What is the number of lines in the data below that contain "tool"? Reply with the number only.

▶ _Extracted entries_

»»

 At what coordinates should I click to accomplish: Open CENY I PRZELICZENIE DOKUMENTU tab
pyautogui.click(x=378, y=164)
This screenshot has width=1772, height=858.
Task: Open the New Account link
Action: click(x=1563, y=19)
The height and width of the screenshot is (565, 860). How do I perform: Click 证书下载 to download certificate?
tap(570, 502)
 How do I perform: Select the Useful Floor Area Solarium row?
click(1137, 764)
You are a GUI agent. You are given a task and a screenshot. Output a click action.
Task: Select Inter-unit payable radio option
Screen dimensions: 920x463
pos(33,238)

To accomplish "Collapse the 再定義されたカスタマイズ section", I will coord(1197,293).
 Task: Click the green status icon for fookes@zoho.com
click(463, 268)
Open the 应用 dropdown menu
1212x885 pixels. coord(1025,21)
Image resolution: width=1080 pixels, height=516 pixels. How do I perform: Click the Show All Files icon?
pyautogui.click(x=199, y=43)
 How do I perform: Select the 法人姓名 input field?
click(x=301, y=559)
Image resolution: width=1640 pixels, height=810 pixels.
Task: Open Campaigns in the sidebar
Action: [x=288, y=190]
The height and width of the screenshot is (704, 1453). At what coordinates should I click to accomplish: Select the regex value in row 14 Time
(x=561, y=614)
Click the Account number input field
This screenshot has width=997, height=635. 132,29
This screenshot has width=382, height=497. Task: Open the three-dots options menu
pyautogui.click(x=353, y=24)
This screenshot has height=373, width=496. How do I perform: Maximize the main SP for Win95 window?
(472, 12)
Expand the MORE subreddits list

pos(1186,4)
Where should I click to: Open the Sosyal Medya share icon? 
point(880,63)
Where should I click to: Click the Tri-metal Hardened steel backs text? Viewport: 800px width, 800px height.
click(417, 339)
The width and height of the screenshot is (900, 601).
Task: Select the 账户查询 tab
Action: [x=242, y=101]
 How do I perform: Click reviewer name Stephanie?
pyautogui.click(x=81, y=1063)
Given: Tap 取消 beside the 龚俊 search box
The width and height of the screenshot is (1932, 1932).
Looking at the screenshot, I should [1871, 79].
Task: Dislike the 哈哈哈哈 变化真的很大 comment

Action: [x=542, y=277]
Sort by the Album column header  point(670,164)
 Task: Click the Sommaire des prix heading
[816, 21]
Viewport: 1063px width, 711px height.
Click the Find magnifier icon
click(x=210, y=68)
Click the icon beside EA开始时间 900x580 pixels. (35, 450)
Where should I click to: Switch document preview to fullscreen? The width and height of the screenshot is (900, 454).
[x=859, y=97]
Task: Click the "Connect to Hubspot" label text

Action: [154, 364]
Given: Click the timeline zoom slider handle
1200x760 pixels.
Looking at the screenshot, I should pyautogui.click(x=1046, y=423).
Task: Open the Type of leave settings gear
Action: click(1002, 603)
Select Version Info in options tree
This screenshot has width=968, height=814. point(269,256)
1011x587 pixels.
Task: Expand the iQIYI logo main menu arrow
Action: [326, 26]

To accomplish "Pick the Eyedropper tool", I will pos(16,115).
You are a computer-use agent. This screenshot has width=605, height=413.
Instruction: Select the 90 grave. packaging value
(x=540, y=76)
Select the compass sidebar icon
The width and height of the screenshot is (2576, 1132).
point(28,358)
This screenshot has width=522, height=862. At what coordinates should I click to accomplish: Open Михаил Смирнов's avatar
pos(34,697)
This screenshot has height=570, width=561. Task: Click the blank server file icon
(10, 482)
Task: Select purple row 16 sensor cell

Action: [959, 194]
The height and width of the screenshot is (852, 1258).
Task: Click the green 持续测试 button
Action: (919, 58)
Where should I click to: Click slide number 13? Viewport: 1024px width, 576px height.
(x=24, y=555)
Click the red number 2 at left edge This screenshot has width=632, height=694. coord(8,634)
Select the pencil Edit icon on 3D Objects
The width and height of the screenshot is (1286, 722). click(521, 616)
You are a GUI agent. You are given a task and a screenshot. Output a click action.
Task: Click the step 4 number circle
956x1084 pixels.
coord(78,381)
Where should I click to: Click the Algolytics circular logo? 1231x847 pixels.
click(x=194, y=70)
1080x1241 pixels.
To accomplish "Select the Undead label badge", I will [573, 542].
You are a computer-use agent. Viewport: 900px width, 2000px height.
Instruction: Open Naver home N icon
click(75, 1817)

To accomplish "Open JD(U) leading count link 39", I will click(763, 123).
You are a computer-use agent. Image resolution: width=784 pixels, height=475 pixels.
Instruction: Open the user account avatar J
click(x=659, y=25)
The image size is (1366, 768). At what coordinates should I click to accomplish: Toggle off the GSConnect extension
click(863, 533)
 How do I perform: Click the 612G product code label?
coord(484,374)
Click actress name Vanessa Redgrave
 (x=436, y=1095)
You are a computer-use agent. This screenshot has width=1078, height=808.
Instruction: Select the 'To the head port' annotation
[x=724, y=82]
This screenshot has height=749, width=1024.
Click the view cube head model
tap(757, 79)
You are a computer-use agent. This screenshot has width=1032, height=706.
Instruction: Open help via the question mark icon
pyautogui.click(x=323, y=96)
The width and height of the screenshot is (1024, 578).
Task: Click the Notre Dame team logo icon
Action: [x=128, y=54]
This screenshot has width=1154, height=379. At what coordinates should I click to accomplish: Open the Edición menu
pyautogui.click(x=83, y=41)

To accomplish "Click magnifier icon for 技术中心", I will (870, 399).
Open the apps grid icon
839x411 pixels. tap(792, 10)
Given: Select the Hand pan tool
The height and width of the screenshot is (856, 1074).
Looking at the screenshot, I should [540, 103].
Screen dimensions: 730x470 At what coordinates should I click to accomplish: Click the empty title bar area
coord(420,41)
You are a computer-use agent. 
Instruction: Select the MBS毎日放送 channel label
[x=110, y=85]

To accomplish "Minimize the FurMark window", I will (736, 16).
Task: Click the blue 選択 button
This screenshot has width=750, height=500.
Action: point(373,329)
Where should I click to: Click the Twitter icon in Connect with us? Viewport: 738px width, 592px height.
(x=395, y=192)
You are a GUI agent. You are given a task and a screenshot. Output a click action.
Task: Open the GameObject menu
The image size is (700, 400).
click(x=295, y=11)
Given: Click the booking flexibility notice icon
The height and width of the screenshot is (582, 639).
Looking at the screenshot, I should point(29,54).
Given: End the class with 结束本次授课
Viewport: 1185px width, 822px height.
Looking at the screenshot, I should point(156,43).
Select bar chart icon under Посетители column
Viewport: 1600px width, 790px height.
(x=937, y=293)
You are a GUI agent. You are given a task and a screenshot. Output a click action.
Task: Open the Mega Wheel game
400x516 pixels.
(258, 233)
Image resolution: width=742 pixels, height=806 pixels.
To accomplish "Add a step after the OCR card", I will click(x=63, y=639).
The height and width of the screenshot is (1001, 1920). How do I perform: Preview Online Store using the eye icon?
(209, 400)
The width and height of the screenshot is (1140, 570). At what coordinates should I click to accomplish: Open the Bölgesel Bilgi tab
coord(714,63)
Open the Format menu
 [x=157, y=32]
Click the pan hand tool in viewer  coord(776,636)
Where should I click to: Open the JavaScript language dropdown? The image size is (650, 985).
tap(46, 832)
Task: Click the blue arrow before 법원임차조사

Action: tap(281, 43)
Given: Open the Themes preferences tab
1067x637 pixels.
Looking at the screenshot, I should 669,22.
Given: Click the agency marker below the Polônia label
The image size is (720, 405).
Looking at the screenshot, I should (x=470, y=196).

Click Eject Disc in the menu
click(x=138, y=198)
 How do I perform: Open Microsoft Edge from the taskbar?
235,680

««

▶ _Output_
3